Pan Gu is a central figure in the Chinese Taoist legend of world creation, the first man, is said to come forth from chaos(a big egg). Pan Gu is said to have two horns, two tusks, and a shaggy body. Some accounts credit him with the separation of heaven and earth, setting the sun, moon, stars, and planets in place, and dividing the four seas. He shaped the earth by chiseling out valleys and stacking up mountains. All is accomplished from Pan Gu’s knowledge of Yin Yang, the inescapable principle of duality in all things.

The Origin Story of Pan Gu

At the beginning of the world, there was nothing, and the universe was in a featureless, formless, primordial state. The primordial state coalesced into a cosmic egg for about 18000 years. Within it, the perfectly opposed principles of Yin and Yang became balanced and Pan Gu emerged/woke up from the egg.

Pangu inside the cosmic egg symbolizes Taiji. Pangu is usually depicted as a primitive, hairy giant who has horns on his head. Pangu began creating the world: he separated yin from yang with a swing of his giant axe, creating the earth (murky yin) and the sky (clear yang). To keep them separated, Pangu stood between them and pushed up the sky. With each day, the sky grew ten feet (3 meters) higher, the earth ten feet thicker, and Pangu ten feet taller. This task took yet another 18,000 years. In some versions of the story, Pangu is aided in this task by the Four Holy Beasts, the Turtle, the Qilin, the Phoenix, and the Dragon.

After 18,000 years had elapsed, Pangu died.
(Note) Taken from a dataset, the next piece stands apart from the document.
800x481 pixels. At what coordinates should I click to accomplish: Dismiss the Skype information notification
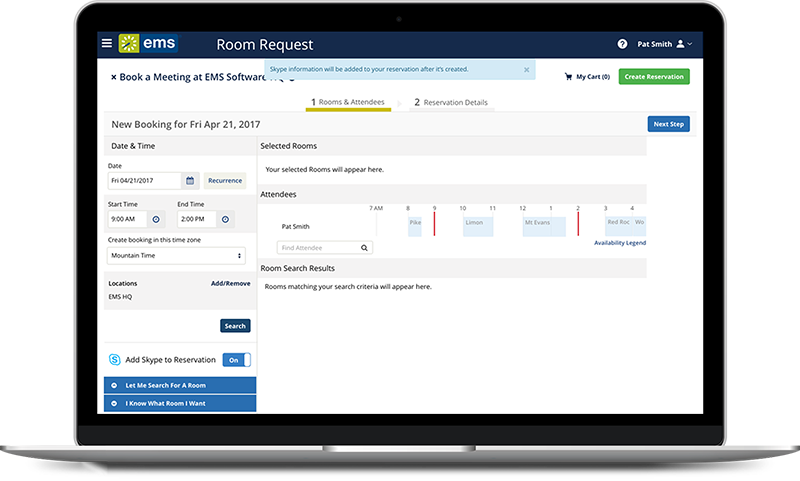[527, 70]
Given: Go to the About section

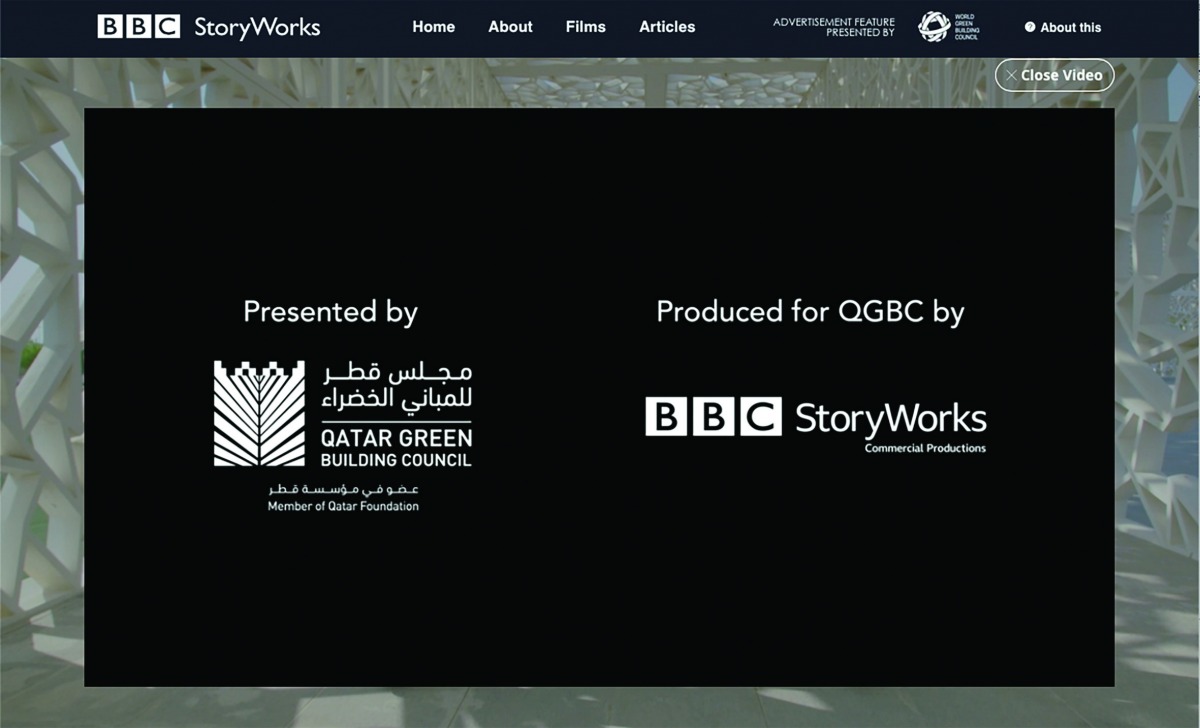Looking at the screenshot, I should [510, 27].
His breath became the wind, mist, and clouds; his voice, thunder; his left eye, the Sun; his right eye, the Moon; his head, the mountains and extremes of the world; his blood, rivers; his muscles, fertile land; his facial hair, the stars, and Milky Way; his fur, bushes and forests; his bones, valuable minerals; his bone marrow, precious jewels; his sweat, rain; and the fleas on his fur carried by the wind became animals.

Pan-Gu is spoken of by the common people as “the first man, who opened up heaven and earth.” It has been said to me in “pidgin” English that “he is, all the same, your “Adam”; and in Taoist picture books I have seen him as a shaggy, dwarfish, Hercules, developing from a bear rather than an ape, and wielding an immense hammer and chisel with which he is breaking the chaotic rocks.